* [WHAT YOU SHOULD DO]: When you copy the material below, keep every line exact and leave each picture out.

* [PROVIDED RECORDS]:
▽

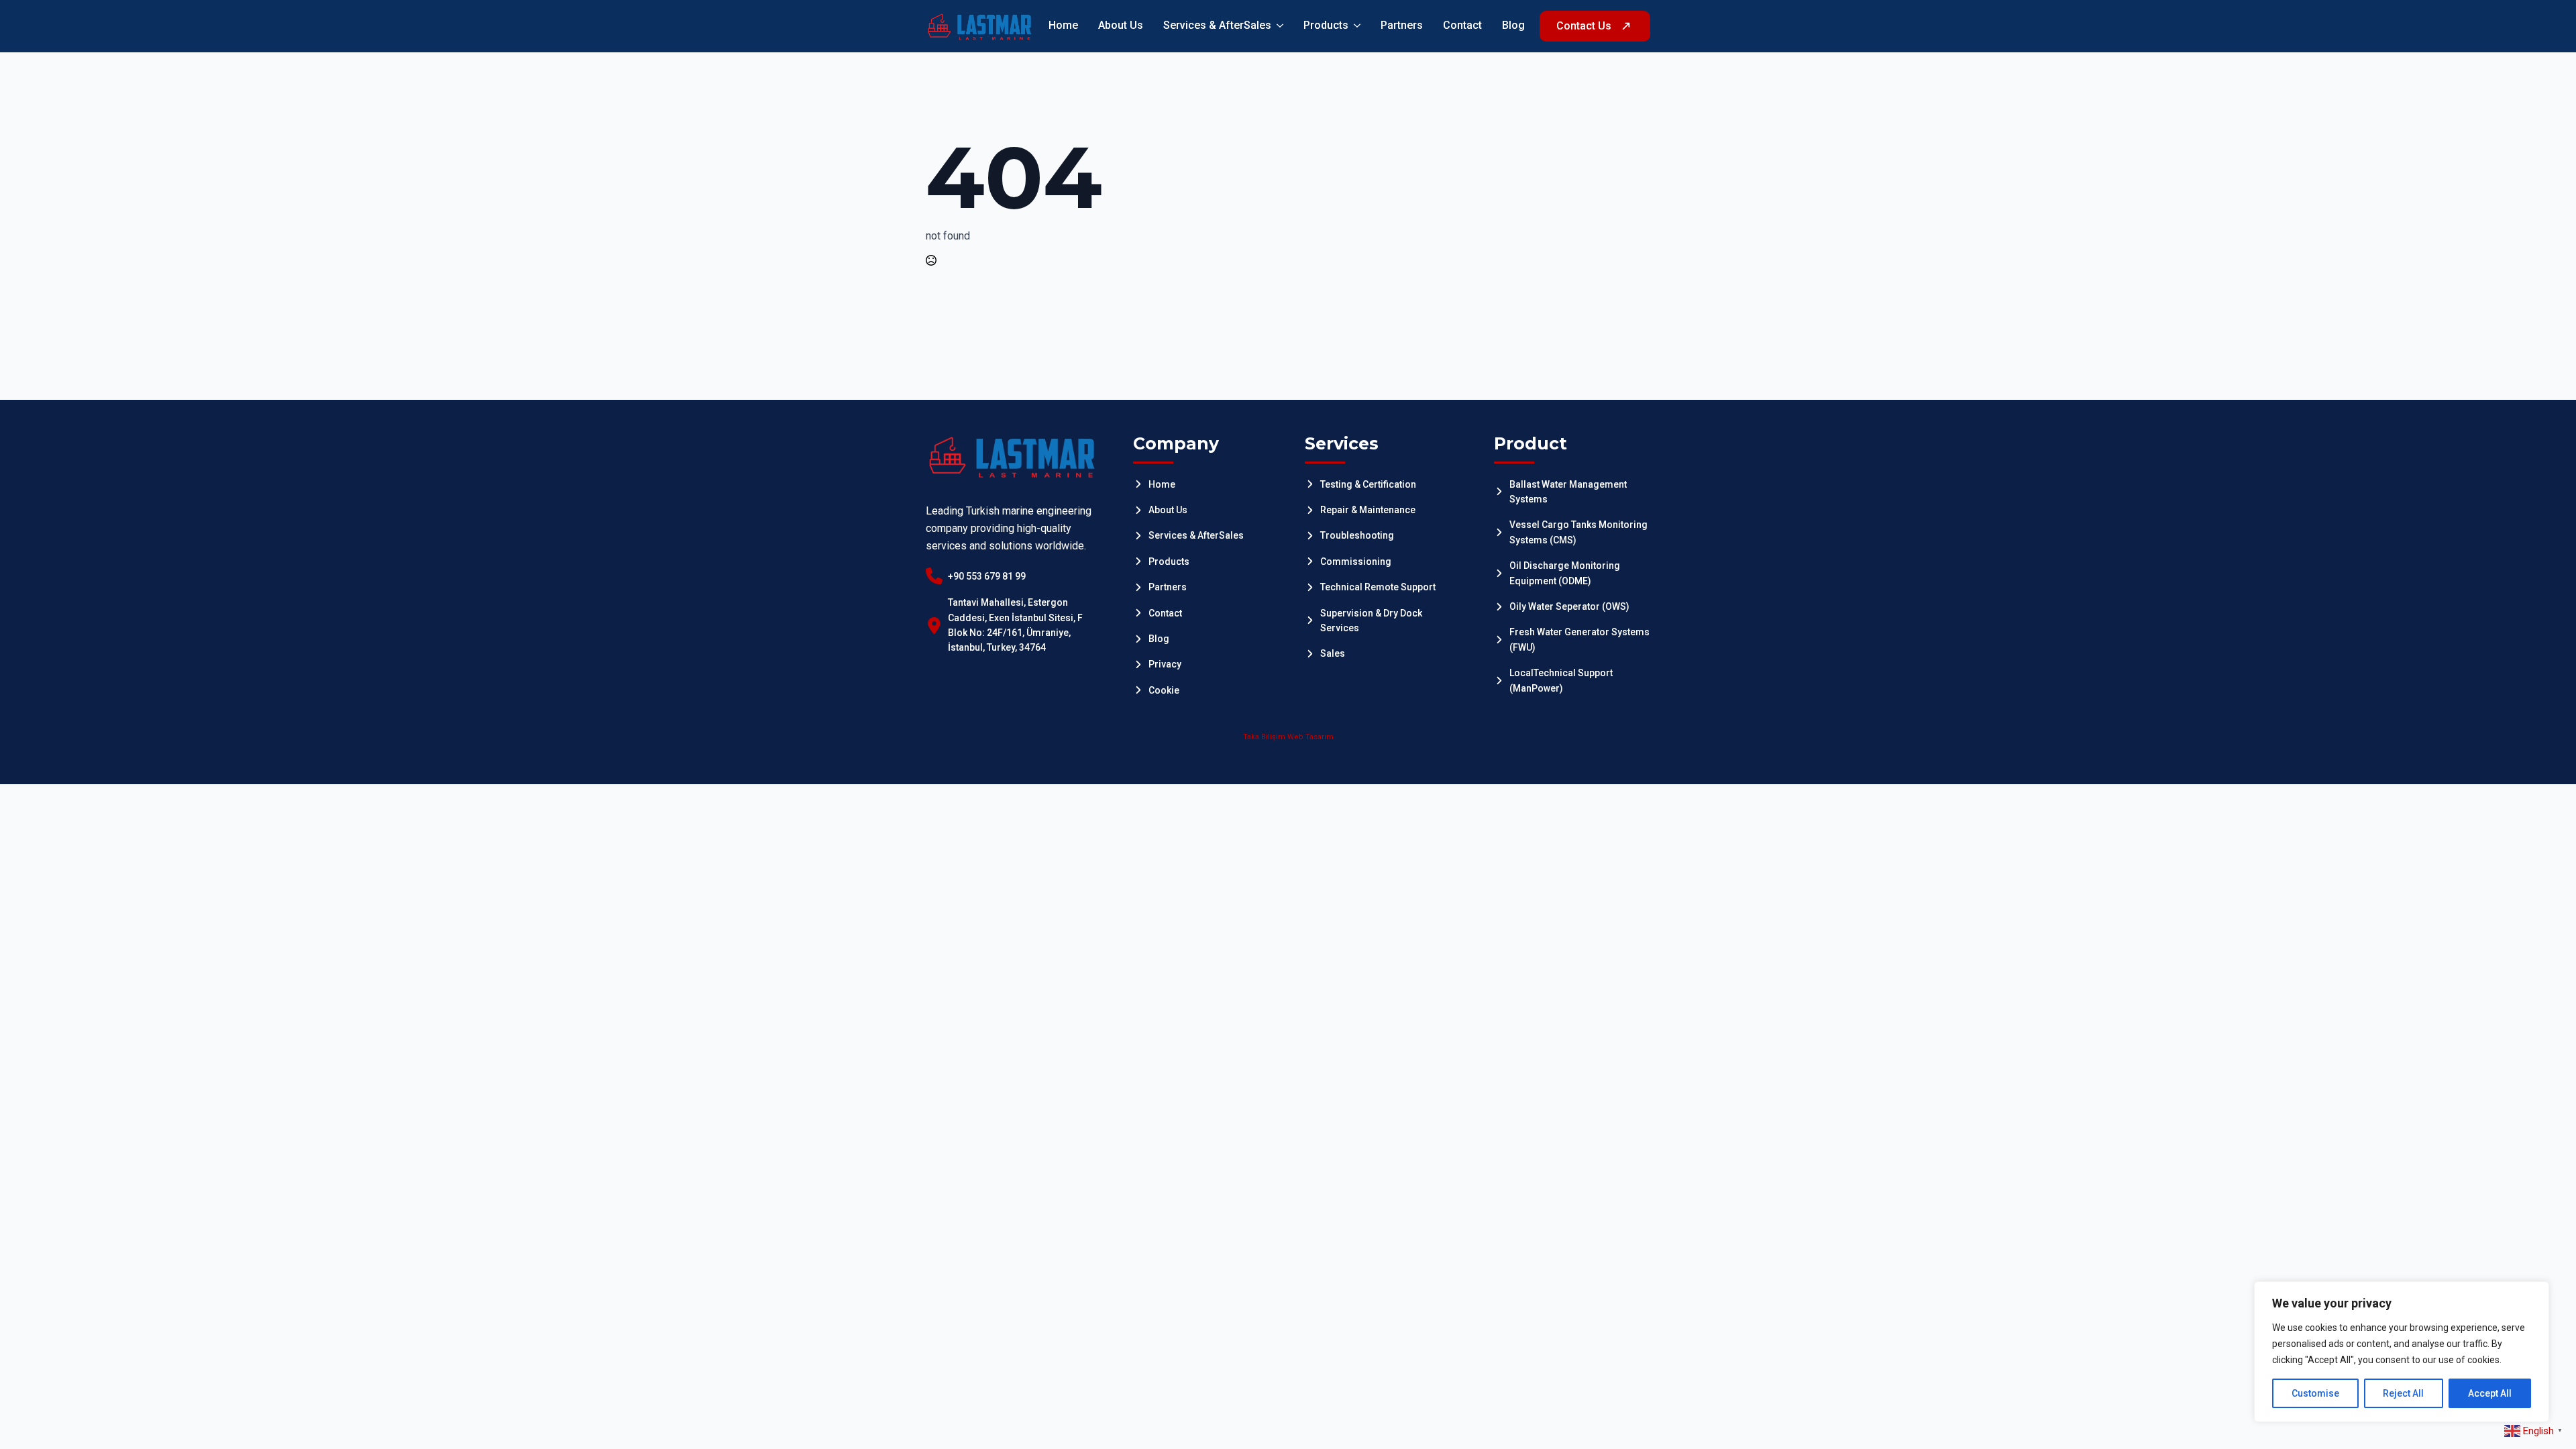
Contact (1462, 26)
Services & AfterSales (1217, 26)
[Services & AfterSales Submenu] (1277, 26)
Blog (1513, 26)
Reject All (2403, 1393)
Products (1325, 26)
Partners (1402, 26)
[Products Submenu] (1354, 26)
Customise (2315, 1393)
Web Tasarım (1310, 737)
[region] (2401, 1351)
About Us (1120, 26)
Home (1063, 26)
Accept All (2490, 1393)
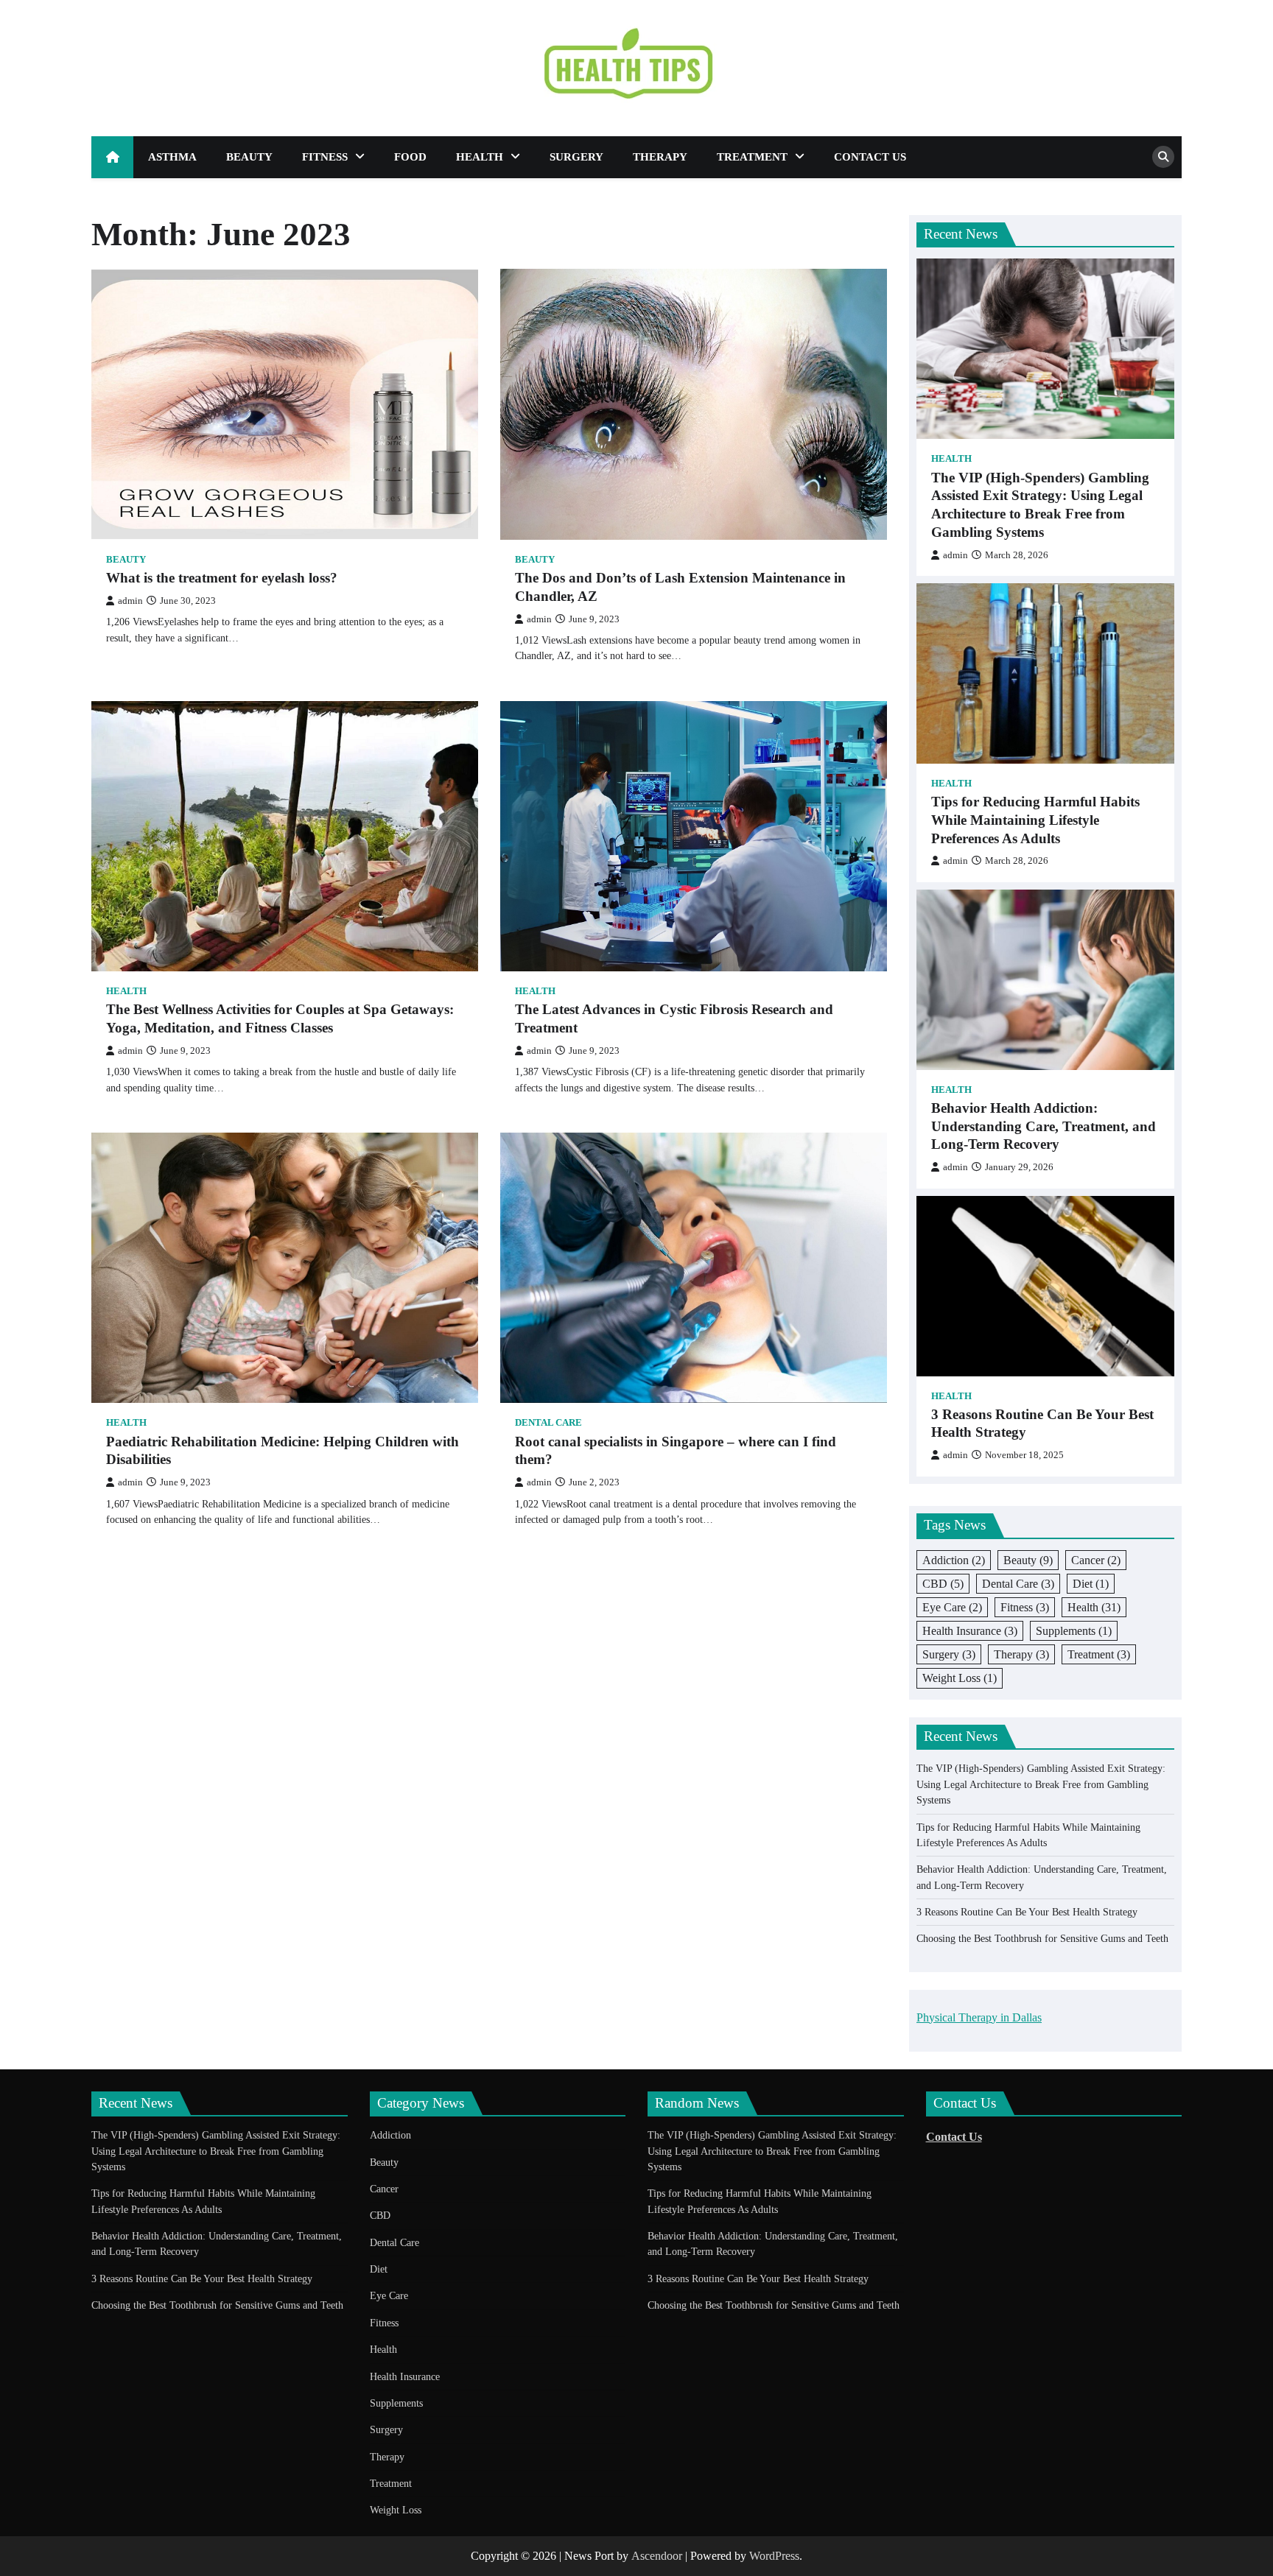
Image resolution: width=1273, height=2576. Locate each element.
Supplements (1074, 1631)
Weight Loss (959, 1678)
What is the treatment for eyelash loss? (221, 577)
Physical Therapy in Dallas (979, 2017)
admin (130, 601)
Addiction (953, 1560)
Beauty (249, 157)
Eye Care (952, 1607)
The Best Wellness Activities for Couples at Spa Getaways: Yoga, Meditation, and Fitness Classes (280, 1018)
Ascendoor (656, 2555)
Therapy (660, 157)
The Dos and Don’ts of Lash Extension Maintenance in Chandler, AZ (680, 587)
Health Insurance (969, 1631)
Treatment (752, 157)
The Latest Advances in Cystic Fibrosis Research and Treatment (674, 1018)
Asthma (172, 157)
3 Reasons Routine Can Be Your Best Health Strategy (1042, 1423)
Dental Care (548, 1423)
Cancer (1096, 1560)
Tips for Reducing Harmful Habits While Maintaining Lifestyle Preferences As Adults (1035, 820)
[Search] (1163, 157)
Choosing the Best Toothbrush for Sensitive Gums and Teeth (1042, 1938)
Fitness (325, 157)
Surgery (576, 157)
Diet (1091, 1583)
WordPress (774, 2555)
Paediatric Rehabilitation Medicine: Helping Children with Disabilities (282, 1451)
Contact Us (870, 157)
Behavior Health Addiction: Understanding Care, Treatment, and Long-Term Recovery (1043, 1126)
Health (479, 157)
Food (410, 157)
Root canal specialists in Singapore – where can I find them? (675, 1451)
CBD (943, 1583)
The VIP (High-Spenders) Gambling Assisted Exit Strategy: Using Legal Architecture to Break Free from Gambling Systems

△

* [EXPECTED ANSWER]:
Contact (1462, 26)
Services & AfterSales (1217, 26)
[Services & AfterSales Submenu] (1277, 26)
Blog (1513, 26)
Reject All (2403, 1393)
Products (1325, 26)
Partners (1402, 26)
[Products Submenu] (1354, 26)
Customise (2315, 1393)
Web Tasarım (1310, 737)
[region] (2401, 1351)
About Us (1120, 26)
Home (1063, 26)
Accept All (2490, 1393)
Image resolution: width=1273, height=2576. Locate each element.
Supplements (1074, 1631)
Weight Loss (959, 1678)
What is the treatment for eyelash loss? (221, 577)
Physical Therapy in Dallas (979, 2017)
admin (130, 601)
Addiction (953, 1560)
Beauty (249, 157)
Eye Care (952, 1607)
The Best Wellness Activities for Couples at Spa Getaways: Yoga, Meditation, and Fitness Classes (280, 1018)
Ascendoor (656, 2555)
Therapy (660, 157)
The Dos and Don’ts of Lash Extension Maintenance in Chandler, AZ (680, 587)
Health Insurance (969, 1631)
Treatment (752, 157)
The Latest Advances in Cystic Fibrosis Research and Treatment (674, 1018)
Asthma (172, 157)
3 Reasons Routine Can Be Your Best Health Strategy (1042, 1423)
Dental Care (548, 1423)
Cancer (1096, 1560)
Tips for Reducing Harmful Habits While Maintaining Lifestyle Preferences As Adults (1035, 820)
[Search] (1163, 157)
Choosing the Best Toothbrush for Sensitive Gums and Teeth (1042, 1938)
Fitness (325, 157)
Surgery (576, 157)
Diet (1091, 1583)
WordPress (774, 2555)
Paediatric Rehabilitation Medicine: Helping Children with Disabilities (282, 1451)
Contact Us (870, 157)
Behavior Health Addiction: Understanding Care, Treatment, and Long-Term Recovery (1043, 1126)
Health (479, 157)
Food (410, 157)
Root canal specialists in Singapore – where can I find them? (675, 1451)
CBD (943, 1583)
The VIP (High-Spenders) Gambling Assisted Exit Strategy: Using Legal Architecture to Break Free from Gambling Systems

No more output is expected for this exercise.